COLOGNE.- Genaro Strobel’s exhibition “Shining Bright” features a selection of four medium-sized wood engravings produced in Berlin and Vienna in early 2022 along with a previous one from 2018. Strobel first presented four of his “Farbkreise” (“Color Wheels”) at his exhibition “Size” held at Kunsthalle Darmstadt in 2021. Measuring 4 meters tall and 7 meters wide, they easily filled the main hall there. Displayed in an informal setting overlooking the Rhine (the Priska Pasquer Gallery’s temporary home in Cologne), their theme takes center stage. In a nutshell, color is Genaro Strobel’s theme. Instead of the photogravure and letterpress inks he’s previously experimented with, this marks a return to artists’ oil paints, no doubt because of their unsurpassed radiance and their spectrum – and also perhaps because he’s seeking to get closer to painting.

Genaro Strobel has continuously developed his technique referred to here as “wood engraving.” He begins the process by familiarizing himself with a place, observing and returning to it. Having conceived of a picture, he then starts taking more specific photographs. Once he’s decided on its format, he uses graphics software to continue editing his images before cutting – or rather burning – entire images onto a series of wood veneer panels with a laser. He then applies ink to these printing blocks with brush and roller. The resulting prints are merely assembled; no brushstrokes are added, no corrections made. Each of Strobel’s works is unique, for the combination of photographic image, impression (grain), and expressive painting always gives rise to a new work that’s more than the sum of the sequence of interrelated steps in its creation.

When taking a walk through the forest, we see each tree as an individual. And its individual fate is probably what Genaro Strobel has in mind by highlighting the grains of various tree species (e.g., ash, cherry, poplar, and walnut). Apart from the grain, however, the veneers – cut and mirrored – come into their own in the exhibition. The veneer prints are presented horizontally, i.e., the trunk has been tilted by 90 degrees. As a result, the background somewhat resembles the surface of a river flowing calmly.
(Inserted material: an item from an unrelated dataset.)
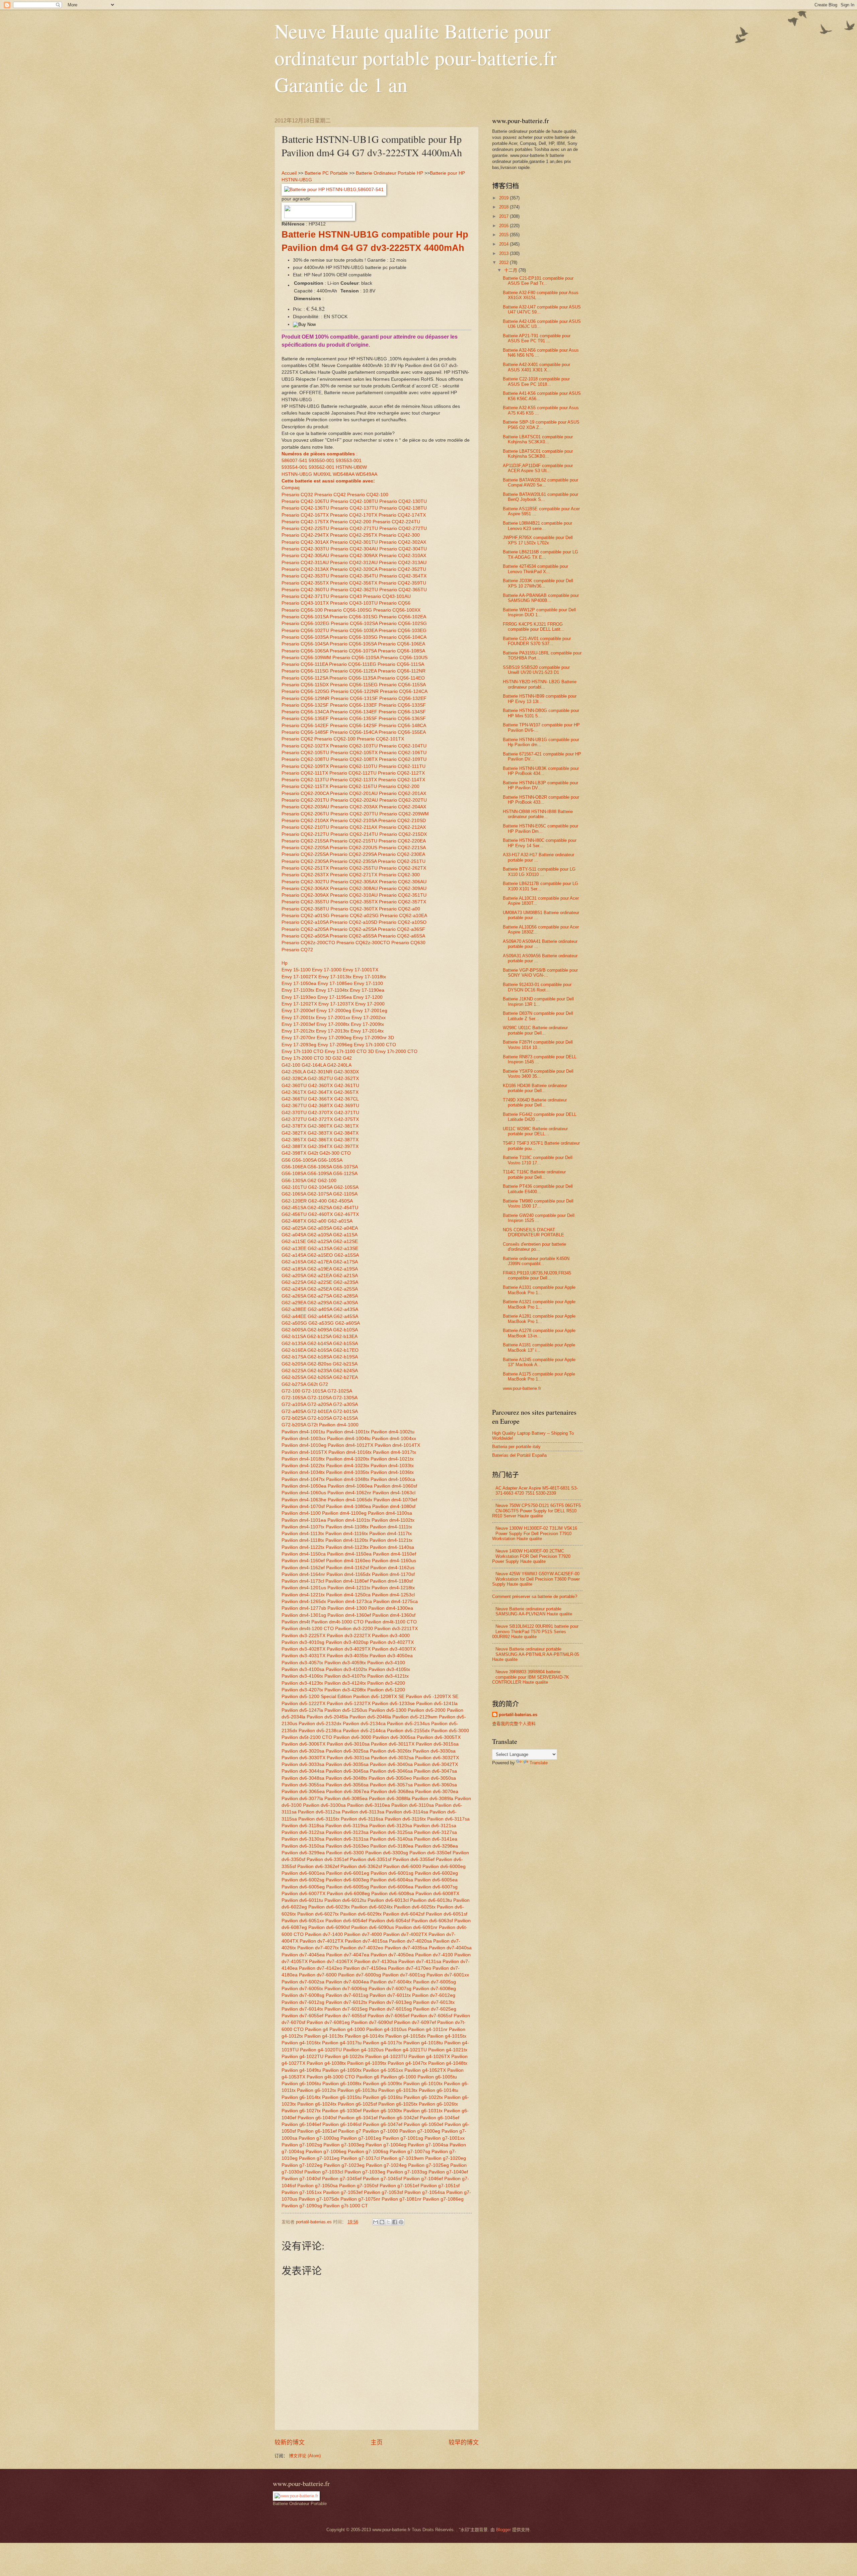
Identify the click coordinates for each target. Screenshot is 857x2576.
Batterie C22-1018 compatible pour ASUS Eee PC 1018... (536, 381)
“Shining Bright,” the piece lending its title to the exhibition, yet also “Farbiges Grau” (“Colorful Gray”) leading up to it, are both characterized by figures. Some round, others outlined, they stand out from the background by means of a halo, whose color they can adopt like a chameleon. While talking to Strobel, he explained that the bizarre figures represent memories of walking through Berlin and that, just like visitors to a city or an art gallery, they, too, can now immerse themselves in something – namely the imprints of veneer patterns!

In his compositions, Genaro Strobel allows color free rein. Refusing to systematize it, nevertheless he confidently associates his “Color Wheels” with attempts by, say, Goethe to describe the wavelengths of visible light as accurately as possible. His “Color Wheel 11” in orange and red selected for “Shining Bright” is superimposed with the greatly enlarged motif of a line drawing (also by Strobel) which, with its yellow and greenish-blue coloring, is reminiscent of a coat of arms on a flag. “Schwarz” (“Black”) is the title of the last of his new works. This, the darkest of all colors, has always exerted an effect on viewers that’s hard to describe. Genaro Strobel tries to capture this impact as something “draining” in an image where the color black is deep and, thanks to its warm color gradients exemplified in this work, emphasized as the main motif.

The earlier work from 2018 bears an abbreviation as its title that stands for “Zwischen dem Auge und dem Gehirn” (“Between eye and brain”). Printed entirely in black, it contains two views of a full moon side by side, slightly rotated against each other. The composition is reminiscent of a stereoscopic image, the illusion of three-dimensionality. However, the different axes can’t be related to the same subject simultaneously. Between eye and brain are the fibers of the optic nerve. As Genaro Strobel wrote in an email, this is where all his wood engravings start. And it’s also the place they’re supposed to return to when they’re eventually hung on a wall and viewed without prejudice.